Matt Steinglass is in Amsterdam, and he’s pleased to find that his daughter can swim in the Amstel River if she wants. “If I’d tried letting my daughter do this in, say, the Potomac River in Washington, DC,” he says, “I would have likely been arrested.” Why the difference? Because in America everyone is afraid of getting sued, so they insist on putting in place ever more restrictive rules on what we are and aren’t allowed to do:

The reason you can [swim freely in public waters] in the Netherlands is that if anybody tried to sue the city of Amsterdam because they or their child had been injured while swimming in the river, the suit would almost certainly be dismissed….Essentially, you still have the freedom to swim in the river in Amsterdam because people assume you have the common sense to avoid stupid behaviour, like diving in when you don’t know what’s underneath, or not keeping to the sides of the river during barge traffic hours. And if you don’t, it’s nobody’s fault but your own.

But there’s another reason why I can let my daughter swim in the Amstel, and that is that I’m pretty sure that in a well-regulated country like the Netherlands, the water is reasonably free of heavy pollutants and raw sewage. (I would not, for example, let her swim in the Mekong.) This, I think, outlines a useful distinction between different kinds of regulation….To generalise: for risks I can assess myself, I don’t want regulations that prevent me from doing as I please just because I might end up suing the government. For risks I can’t assess myself, I do want regulations that give me the confidence to do as I please. One kind of regulation stops me from swimming in a pond in Massachusetts. The other kind lets me swim in a river in the Netherlands. One kind of regulation makes me less free. The other kind makes me freer.

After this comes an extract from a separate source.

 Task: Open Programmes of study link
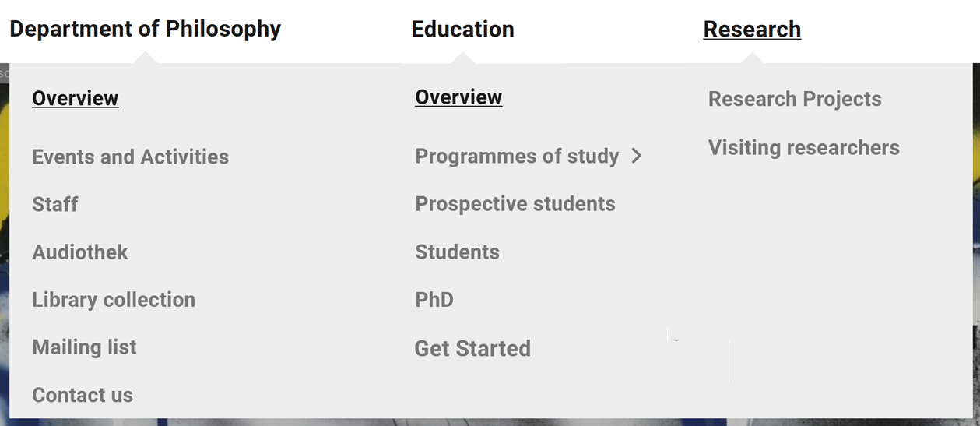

It’s worth digging into this a bit. Why is America more litigious than Europe? With the obvious caveat that not every country in Europe does things exactly the same way, here are a few reasons:

  • America’s common law culture has always given lawyers more power and greater scope for action than in continental Europe. Tocqueville commented on this 200 years ago.
  • In civil cases, most European countries have adopted a “loser pays” rule. If you sue and lose, you have to pay the other side’s costs. This obviously makes people think a lot harder before they decide to file a suit.
  • In most European countries torts are tried in front of judges. In the United States the constitution guarantees jury trials, and juries are probably more likely to award damages than a panel of grizzled old judges. (Or even grizzled young judges.)
  • Largely thanks to conservatives, America has developed a litigation culture rather than an enforcement culture. In Europe the tradeoff generally goes the other way: they have more rules and tighter enforcement of those rules, which means that private litigation is less necessary.
  • On a related note, Sean Farhang argues that at the level of federal legislation, Congress actively encourages private litigation as an enforcement mechanism because it doesn’t trust enforcement to the executive branch (which might be headed by someone who prefers to take it easy on favored constituencies).

Long story short, this difference between Europe and the U.S. is so deeply rooted that it’s not likely to change — and it’s not really due to a national culture that promotes a refusal to accept personal responsibility or anything like that. It’s mostly institutional in nature, and the incentives of our institutions point in the direction of more lawsuits instead of more regulations. Conservative tort reform advocates are huge fans of implementing a European-style loser pays rule in America, and I might be too if they were willing to make the other half of the bargain and support European-style regulation and enforcement designed to make our institutions safer and fairer in the first place. But they’re not.